_Texte à lire_
######

La connaissance de la chaîne de désintégration du thoron (220Rn) permet d’identifier les rayonnements émis et le moyen de mesure le plus approprié. Comme pour toute mesure de référence, sa validation est une étape importante. Nous nous sommes donc aussi intéressés au radon (222Rn) qui présente des propriétés similaires à celles du thoron à l’exception de sa période plus longue. Il est un candidat idéal pour la validation de la mesure sachant qu’il existe déjà un étalon de référence pour ce radionucléide. Dans ce chapitre, nous présentons ainsi les différentes propriétés de ces deux gaz et de leurs descendants.
La chaîne de traçabilité métrologique du radon (222Rn)
Selon la définition du « Vocabulaire international de métrologie » (JCGM, 2012), une chaîne de traçabilité métrologique consiste en une succession d’étalons et d’étalonnages qui est utilisée pour relier un résultat de mesure à une référence. En France, pour le 222Rn, celle-ci se présente en trois étapes :
❖ la première consiste en la création d’un étalon de référence de 222Rn réalisé au laboratoire national de métrologie des rayonnements ionisants, le LNE-LNHB au CEA (mesurande : activité de 222Rn en Bq) et à son transfert au Laboratoire de Physique et de Métrologie des Aérosols (LPMA) à l’IRSN ;
❖ la deuxième correspond à l’étalonnage des instruments de mesure commerciaux de 222Rn au LPMA (mesurande : activité volumique de 222Rn en Bq.m-3) ;
❖ la dernière étape correspond à la mesure sur le terrain de l’activité volumique en 222Rn à l’aide de l’appareil étalonné (mesurande : activité volumique de 222Rn en Bq.m-3).
Les méthodes de mesure du thoron
Jusqu’à présent il existe un seul moyen de référence pour la mesure de thoron et l’étalonnage des instruments de mesure commerciaux. Celui-ci a été développé au Physikalisch-Technische Bundesanstalt (PTB), l’homologue allemand du LNE LNHB. D’autres études réalisées dans plusieurs laboratoires ont également permis de montrer la limite et la faisabilité de certaines méthodes. L’objectif est d’étudier ces méthodes de mesure pour déterminer leurs limites et ainsi orienter la construction d’un nouvel étalon de référence au LNE-LNHB utilisable par l’IRSN.
Le premier dispositif du PTB permettant de créer une atmosphère de référence en thoron (Gargioni & Arnold, 2003)
Le dispositif mis en place consiste en une chambre de référence dont l’atmosphère en 220Rn est produite par une source de 228Th placée dans le volume. Cette source est réalisée par électrodéposition sur un disque de métal ; un ventilateur permet d’homogénéiser le 220Rn dans l’air. L’activité volumique en thoron est mesurée à l’aide d’une chambre d’ionisation à grille (MWIC).
Le 220Rn est pompé dans la chambre de référence puis passe dans un filtre ce qui permet d’éliminer les descendants solides produits avant la mesure. Cette chambre permet de collecter les ions formés par les particules alpha émises, l’amplitude de chaque signal étant proportionnelle à l’énergie de la particule alpha émise ; la résolution d’un tel détecteur est de 300 keV pour des énergies entre 5 MeV et 8 MeV.

######

_Liste fournie_
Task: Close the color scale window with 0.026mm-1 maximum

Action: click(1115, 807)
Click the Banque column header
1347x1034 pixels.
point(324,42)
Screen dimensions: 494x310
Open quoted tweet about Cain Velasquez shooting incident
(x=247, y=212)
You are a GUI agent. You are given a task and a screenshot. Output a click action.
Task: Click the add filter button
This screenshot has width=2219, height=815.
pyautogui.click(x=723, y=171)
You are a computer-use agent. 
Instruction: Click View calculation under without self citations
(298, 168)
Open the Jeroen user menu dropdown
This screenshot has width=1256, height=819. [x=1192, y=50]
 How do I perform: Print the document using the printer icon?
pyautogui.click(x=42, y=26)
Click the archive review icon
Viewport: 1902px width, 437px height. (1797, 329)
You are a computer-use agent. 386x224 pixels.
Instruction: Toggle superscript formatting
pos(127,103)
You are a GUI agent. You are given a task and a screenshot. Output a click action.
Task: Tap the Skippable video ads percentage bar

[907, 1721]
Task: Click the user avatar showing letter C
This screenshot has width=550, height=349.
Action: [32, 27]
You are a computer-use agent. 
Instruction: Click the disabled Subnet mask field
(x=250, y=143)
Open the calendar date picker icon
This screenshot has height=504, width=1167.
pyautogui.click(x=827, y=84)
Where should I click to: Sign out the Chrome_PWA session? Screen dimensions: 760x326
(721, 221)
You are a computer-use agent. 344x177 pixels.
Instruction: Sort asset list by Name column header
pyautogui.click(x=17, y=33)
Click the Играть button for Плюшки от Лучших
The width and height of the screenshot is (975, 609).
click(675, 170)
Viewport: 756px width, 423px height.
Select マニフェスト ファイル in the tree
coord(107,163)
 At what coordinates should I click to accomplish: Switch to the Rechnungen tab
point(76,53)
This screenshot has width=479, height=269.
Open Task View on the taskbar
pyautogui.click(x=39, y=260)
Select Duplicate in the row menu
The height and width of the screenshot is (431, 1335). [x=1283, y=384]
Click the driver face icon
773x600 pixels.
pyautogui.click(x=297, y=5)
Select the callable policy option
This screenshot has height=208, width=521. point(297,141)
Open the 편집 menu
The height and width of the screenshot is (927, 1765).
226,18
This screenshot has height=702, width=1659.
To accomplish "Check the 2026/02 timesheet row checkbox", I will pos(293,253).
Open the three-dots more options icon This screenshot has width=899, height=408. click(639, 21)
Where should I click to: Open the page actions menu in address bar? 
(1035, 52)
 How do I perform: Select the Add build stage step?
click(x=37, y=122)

######

_À faire_
[A] Recopiez sans rien changer le passage du texte sur le thoron et le radon, en commençant à « Le 220Rn est » et en finissant à « MeV et 8 MeV. ».
[B] Combien de lignes de la liste contiennent le mot « dimensions » ? Les majuscules comptent ; répondez seulement par le nombre.

_Réponses_
[A]
Le 220Rn est pompé dans la chambre de référence puis passe dans un filtre ce qui permet d’éliminer les descendants solides produits avant la mesure. Cette chambre permet de collecter les ions formés par les particules alpha émises, l’amplitude de chaque signal étant proportionnelle à l’énergie de la particule alpha émise ; la résolution d’un tel détecteur est de 300 keV pour des énergies entre 5 MeV et 8 MeV.

[B] 2